I have long thought the debate on this important issue, this fundamental social institution, has long been particularly lame. And from reading my Facebook feed, see that it has become ever more so, with all too many (but fortunately not all) treating the decisions not so much as constitutional interpretation and social policy, but as personal validation — as if they needed some government body to decide the “right” way so they can feel recognized. But, that feeling of approval will fade.
That said, I have seen two statements on Facebook which do get at the meeting of the decision, from people on opposite sides of the political aisle. And I’m sure that in due course, I will discover some thoughtful blog posts and editorials. But, for now, while I have much to say about marriage, my mind is on my book. At the end of May, I finished the first draft of the first part of the book (over 150,000 words) and spent the better part of this month revising it, having intended today to print out the whole thing and take it to a printer (so I can share it with friends). (As I begin serious work on the second part.)
So, let me offer the meaningful Facebook post for your consideration. My friend Harmeet Dhillon (my predecessor as president of the U-VA Federalist Society) offered this on the standing issue which served to overturn Prop 8:
As a political law practitioner, the broader implication of today’s Prop 8 ruling is 1) a narrow interpretation of standing and 2) apparently there is no recourse by the citizens if their elected constitutional officers (here, the Attorney General) simply refuses to enforce a law passed by the majority of voters. The former is likely an artifice of the Court trying to dodge a merits decision on a very controversial issue, but the latter severely undercuts the power of the citizen-sponsored proposition in California, regardless of subject matter or what political persuasion is affected. A sobering reminder that your vote on propositions sort of matters sometimes, while your vote on who is the Attorney General matters a whole lot. And not enough of you vote!
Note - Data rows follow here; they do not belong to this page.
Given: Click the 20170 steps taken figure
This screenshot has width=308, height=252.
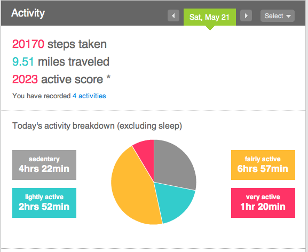Looking at the screenshot, I should (28, 44).
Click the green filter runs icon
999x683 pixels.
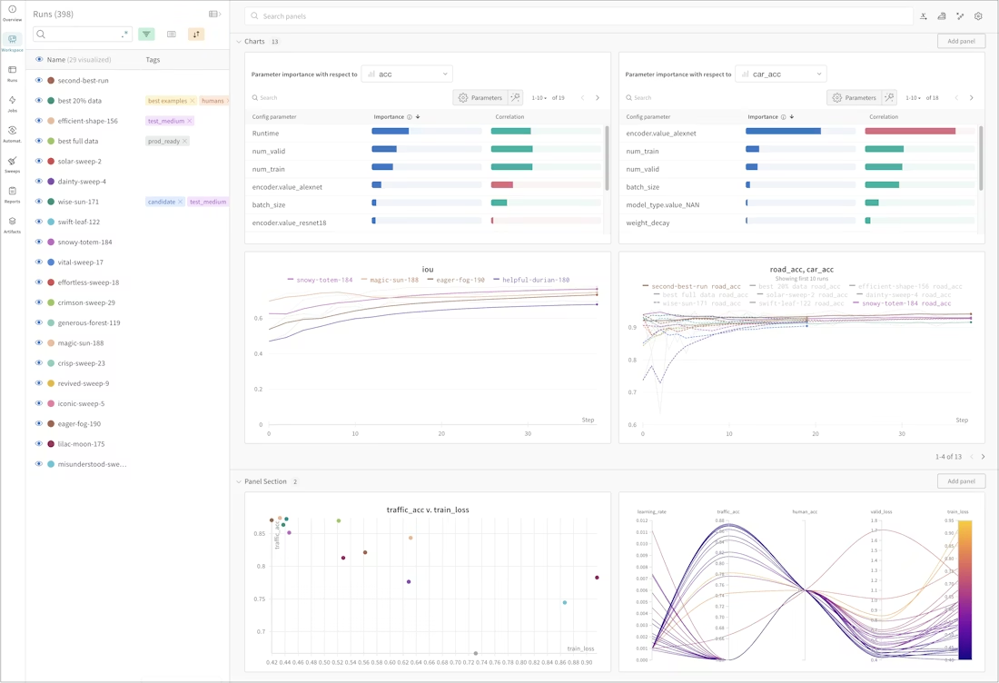[x=146, y=35]
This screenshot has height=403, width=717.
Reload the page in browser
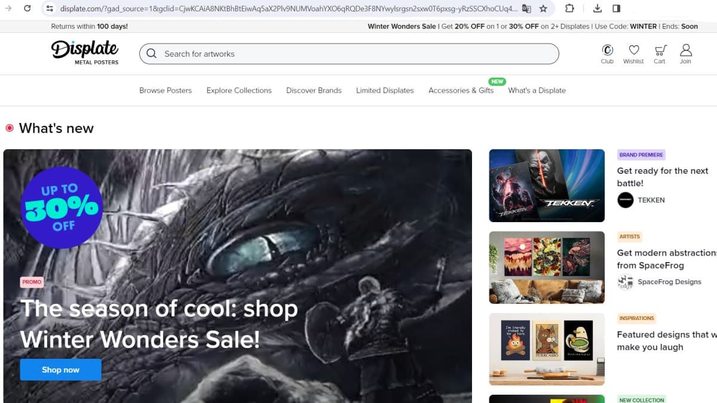[27, 8]
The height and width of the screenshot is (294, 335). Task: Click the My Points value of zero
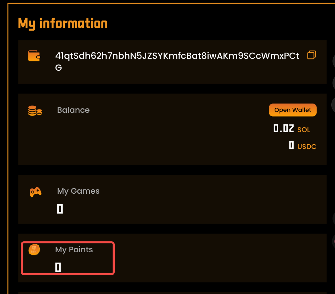58,268
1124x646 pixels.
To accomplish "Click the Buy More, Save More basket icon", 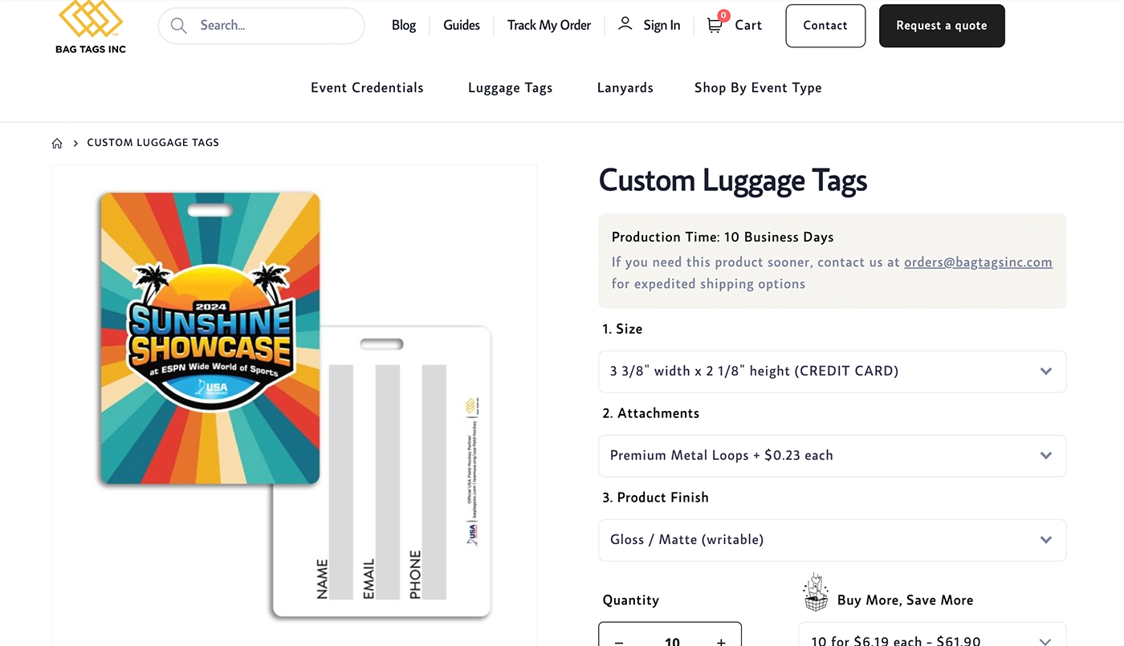I will [x=816, y=592].

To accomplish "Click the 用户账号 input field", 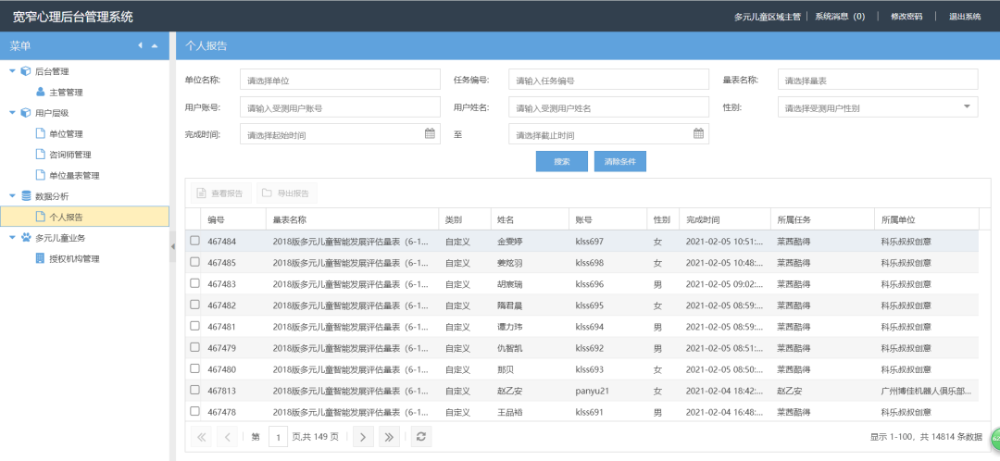I will click(340, 107).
Our left-of-center reader Rob Tisinai gets that state recognition of marriage is about more than just “rights”:
VERY COOL: SCOTUS grants us the dignity of recognizing we not only want the rights of marriage, but the responsibilities too. We are not cry-babies demanding rights, but adults with dignity claiming our full citizenship. Quote: “DOMA divests married same-sex couples of the duties and responsibilities that are an essential part of married life and that they in most cases would be honored to accept were DOMA not in force. For instance, because it is expected that spouses will support each other as they pursue educational opportunities, federal law takes into consideration a spouse’s income in calculating a student’s federal financial aid eligibility… Same-sex married couples are exempt from this requirement. The same is true with respect to federal ethics rules. Federal executive and agency officials are prohibited from “participat[ing] personally and substantially” in matters as to which they or their spouses have a financial interest…”
Perhaps later in the day (or tomorrow), I will write a more substantive post.
Or maybe not.
“… apparently there is no recourse by the citizens if their elected constitutional officers (here, the Attorney General) simply refuses to enforce a law passed by the majority of voters.”
Am I the only one who finds that scary? Any of you celebrating the overturning of Prop 8 might want to think about this in other contexts.
Sorry, but the voters of Arizona already know that votes on propositions only – sort of matter. We already had a governer refuse to sign a passed proposition into law. The only difference is that it wasn’t challenged in court. And apparently, this decision says it couldn’t have been challenged anyways. No one would have had standing.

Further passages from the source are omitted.